**Try it**
Every entry must be echoed exactly.

**Dataset records**
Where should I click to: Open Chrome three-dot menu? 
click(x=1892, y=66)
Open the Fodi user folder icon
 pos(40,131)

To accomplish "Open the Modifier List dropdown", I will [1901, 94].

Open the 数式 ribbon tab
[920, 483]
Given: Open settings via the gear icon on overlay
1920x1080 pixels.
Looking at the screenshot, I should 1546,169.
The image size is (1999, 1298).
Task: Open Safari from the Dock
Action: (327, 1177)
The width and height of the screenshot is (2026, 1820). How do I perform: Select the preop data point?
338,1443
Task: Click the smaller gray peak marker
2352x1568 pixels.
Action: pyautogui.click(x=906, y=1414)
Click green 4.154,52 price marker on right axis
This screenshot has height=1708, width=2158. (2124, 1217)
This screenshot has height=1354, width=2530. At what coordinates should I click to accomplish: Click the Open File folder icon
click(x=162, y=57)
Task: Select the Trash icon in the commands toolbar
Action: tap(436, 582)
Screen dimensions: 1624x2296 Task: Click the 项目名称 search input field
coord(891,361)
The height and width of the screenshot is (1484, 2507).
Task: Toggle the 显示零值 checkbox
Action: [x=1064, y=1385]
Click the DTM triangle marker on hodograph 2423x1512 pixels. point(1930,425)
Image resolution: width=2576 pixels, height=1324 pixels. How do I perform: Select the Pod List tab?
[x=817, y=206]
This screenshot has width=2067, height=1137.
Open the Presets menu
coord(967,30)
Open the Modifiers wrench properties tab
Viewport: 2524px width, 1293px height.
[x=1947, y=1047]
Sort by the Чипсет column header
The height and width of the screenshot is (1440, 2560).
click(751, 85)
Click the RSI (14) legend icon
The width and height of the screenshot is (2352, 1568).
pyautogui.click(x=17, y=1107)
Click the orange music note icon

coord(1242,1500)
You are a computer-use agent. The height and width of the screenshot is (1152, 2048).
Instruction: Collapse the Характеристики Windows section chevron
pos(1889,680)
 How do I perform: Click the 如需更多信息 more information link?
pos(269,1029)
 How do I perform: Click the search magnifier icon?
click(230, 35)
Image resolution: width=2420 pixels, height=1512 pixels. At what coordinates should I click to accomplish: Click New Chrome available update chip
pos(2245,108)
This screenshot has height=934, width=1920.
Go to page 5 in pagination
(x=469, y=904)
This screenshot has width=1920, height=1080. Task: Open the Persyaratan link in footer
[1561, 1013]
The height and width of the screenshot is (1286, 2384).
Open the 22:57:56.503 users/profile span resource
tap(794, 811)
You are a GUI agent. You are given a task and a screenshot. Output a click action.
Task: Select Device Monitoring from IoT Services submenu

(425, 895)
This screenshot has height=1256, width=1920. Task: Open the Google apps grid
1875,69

**Your solution**
Where should I click to: Open Chrome three-dot menu? 
click(x=1892, y=66)
Open the Fodi user folder icon
 pos(40,131)

To accomplish "Open the Modifier List dropdown", I will [1901, 94].

Open the 数式 ribbon tab
[920, 483]
Given: Open settings via the gear icon on overlay
1920x1080 pixels.
Looking at the screenshot, I should 1546,169.
The image size is (1999, 1298).
Task: Open Safari from the Dock
Action: (327, 1177)
The width and height of the screenshot is (2026, 1820). How do I perform: Select the preop data point?
338,1443
Task: Click the smaller gray peak marker
2352x1568 pixels.
Action: pyautogui.click(x=906, y=1414)
Click green 4.154,52 price marker on right axis
This screenshot has height=1708, width=2158. (2124, 1217)
This screenshot has height=1354, width=2530. At what coordinates should I click to accomplish: Click the Open File folder icon
click(x=162, y=57)
Task: Select the Trash icon in the commands toolbar
Action: tap(436, 582)
Screen dimensions: 1624x2296 Task: Click the 项目名称 search input field
coord(891,361)
The height and width of the screenshot is (1484, 2507).
Task: Toggle the 显示零值 checkbox
Action: [x=1064, y=1385]
Click the DTM triangle marker on hodograph 2423x1512 pixels. point(1930,425)
Image resolution: width=2576 pixels, height=1324 pixels. How do I perform: Select the Pod List tab?
[x=817, y=206]
This screenshot has width=2067, height=1137.
Open the Presets menu
coord(967,30)
Open the Modifiers wrench properties tab
Viewport: 2524px width, 1293px height.
[x=1947, y=1047]
Sort by the Чипсет column header
The height and width of the screenshot is (1440, 2560).
click(751, 85)
Click the RSI (14) legend icon
The width and height of the screenshot is (2352, 1568).
pyautogui.click(x=17, y=1107)
Click the orange music note icon

coord(1242,1500)
You are a computer-use agent. The height and width of the screenshot is (1152, 2048).
Instruction: Collapse the Характеристики Windows section chevron
pos(1889,680)
 How do I perform: Click the 如需更多信息 more information link?
pos(269,1029)
 How do I perform: Click the search magnifier icon?
click(230, 35)
Image resolution: width=2420 pixels, height=1512 pixels. At what coordinates should I click to accomplish: Click New Chrome available update chip
pos(2245,108)
This screenshot has height=934, width=1920.
Go to page 5 in pagination
(x=469, y=904)
This screenshot has width=1920, height=1080. Task: Open the Persyaratan link in footer
[1561, 1013]
The height and width of the screenshot is (1286, 2384).
Open the 22:57:56.503 users/profile span resource
tap(794, 811)
You are a GUI agent. You are given a task and a screenshot. Output a click action.
Task: Select Device Monitoring from IoT Services submenu

(425, 895)
This screenshot has height=1256, width=1920. Task: Open the Google apps grid
1875,69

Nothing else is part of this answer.